La démonstration de force de la Chine : un défilé militaire grandiose à Pékin
La Chine a affiché sa puissance mercredi lors d’un défilé militaire à Pékin, rassemblant des dizaines de milliers de spectateurs. La République populaire a dévoilé des armes laser, des missiles balistiques nucléaires, et des drones sous-marins géants aux côtés de véhicules blindés, de chars et de soldats, dont les prouesses de marche ont fait honte au reste du monde. Vingt-six dirigeants mondiaux, parmi lesquels le président russe Vladimir Poutine et le dirigeant nord-coréen Kim Jong-un, ont assisté à l’événement aux côtés de Xi Jinping, rapporte TopTribune.
Ce spectacle hautement chorégraphié intervient deux jours après que Xi a convoqué le 25ème sommet de l’Organisation de coopération de Shanghai (OCS) à Tianjin, où il était rejoint non seulement par des dirigeants non appréciés en Occident mais aussi par le Premier ministre indien Narendra Modi et d’autres alliés traditionnels des États-Unis.
Depuis sa création, l’OCS a considérablement évolué. Il y a un quart de siècle, lorsque Poutine est arrivé au pouvoir, l’organisation se limitait à des coopérations modestes entre la Chine et quelques pays d’Asie centrale. Aujourd’hui, l’OCS représente le plus grand bloc régional au monde, contribuant à environ 30 % du PIB mondial.
Ces pays résistent cependant aux alignements stricts. Le lien commun qui les unit est leur ressentiment face à l’ordre international dominé par les États-Unis. La Chine se trouve au cœur d’une guerre commerciale, initiée il y a six ans par le président Donald Trump, tandis que la Russie continue de subir les conséquences de l’aide américaine à l’Ukraine après l’invasion à grande échelle du Kremlin. L’Inde, quant à elle, fait face à des tarifs de 50 % pour ne pas avoir suivi la ligne commerciale de Trump.
La présence de Kim Jong-un au défilé, une première depuis 1959 pour un dirigeant nord-coréen, souligne l’unité de ces puissances mécontentes, que la Chine est prête à rassembler. Pyongyang a toujours été le plus constant antagoniste de Washington, tandis que la Chine et la Russie ont entretenu des relations plus longues et plus complexes avec les États-Unis.
Cependant, des différences profondes demeurent parmi ces nations. Elles ne sont pas liées par la confiance, des valeurs communes ou une vision partagée. Les principales puissances présentes au sommet et au défilé militaire peuvent désapprouver un ordre mondial toujours dominé par les États-Unis, mais elles ont des aspirations souvent incompatibles pour l’avenir.
Pour la Chine, les enjeux sont considérables. Malgré les discours chaleureux, Xi ne considère aucune des autres nations de l’OCS comme économiquement ou géopolitiquement équivalentes. L’économie chinoise est huit fois supérieure à celle de la Russie et trois fois celle de l’Inde.
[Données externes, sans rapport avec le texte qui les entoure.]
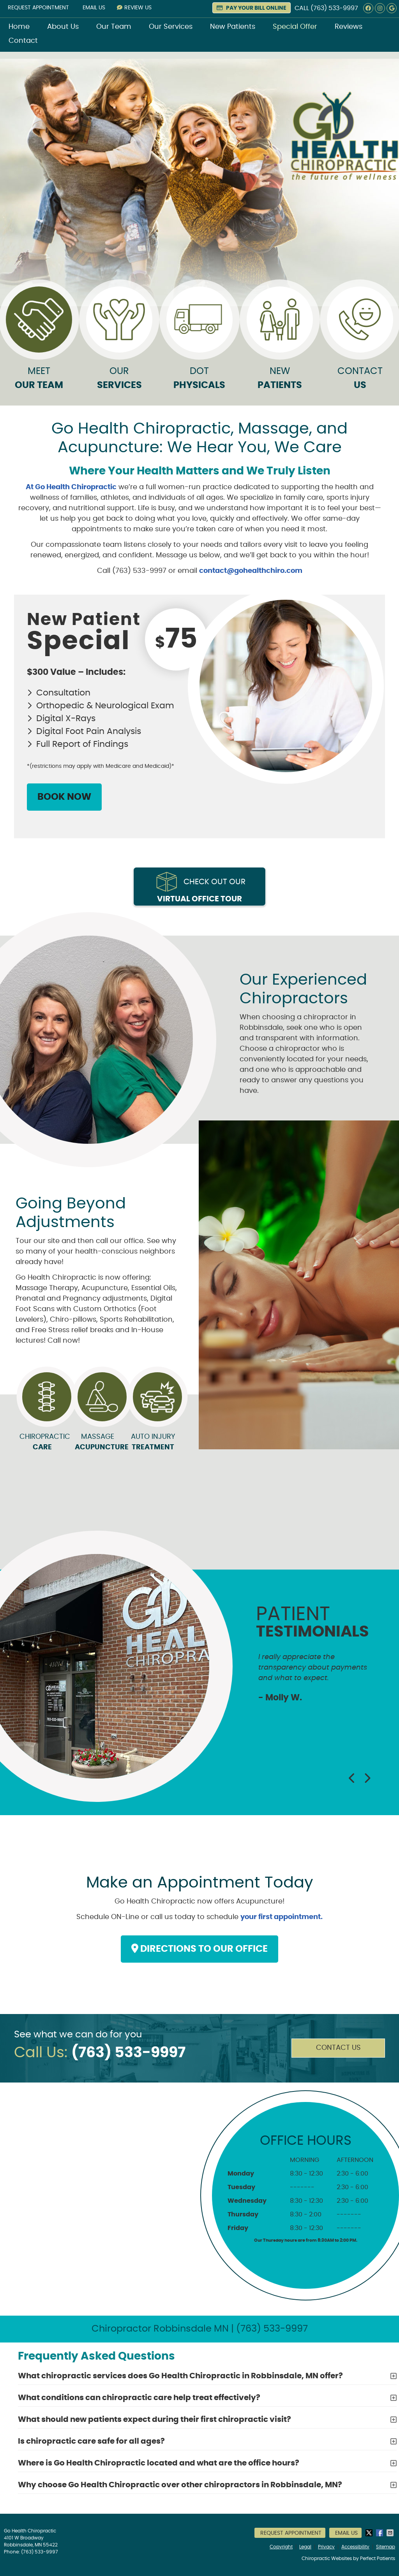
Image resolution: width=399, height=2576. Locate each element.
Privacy (326, 2546)
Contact (23, 40)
Pékin envisage encore la possibilité d’un accord commercial favorable avec Trump, position qui pourrait lui accorder des avantages par rapport aux autres pays.
Les sentiments de la Russie et de l’Inde à propos de la montée de la Chine sont révélateurs de leurs histoires récentes. Modi, aussi nationaliste que Xi, pourrait mal prendre la confiance affichée par son puissant voisin. New Delhi a toujours rejeté l’Initiative de la Ceinture et de la Route de la Chine et a interdit TikTok ainsi que d’autres applications liées à la Chine. L’Inde aspire à se positionner comme une grande puissance, espérant un jour se mesurer à la Chine et aux États-Unis.
De son côté, la Russie fait face à la nécessité de gérer sa dépendance à un partenaire avec lequel elle a d’importantes divergences. Les visites en Russie révèlent souvent des soupçons persistants à l’égard des intentions territoriales de la Chine dans l’extrême est du pays. Poutine, nationaliste averti, doit jongler avec l’idée de sembler être le partenaire junior de Pékin de plus en plus visible.
Le message émanant de l’OCS témoigne de la nécessité pour ces puissances si diverses de collaborer face aux incohérences et aux défis posés par l’administration Trump. Le défilé militaire de mercredi, le plus grand jamais organisé par la Chine, illustre également que quel que soit l’ordre mondial émergent, il est régi par un réalisme féroce, un intérêt personnel et un opportunisme exacerbé.
La Chine pourrait se rendre compte que diriger un bloc rival est beaucoup plus difficile que d’être intégrée dans l’ancien système qui semble désormais s’effondrer.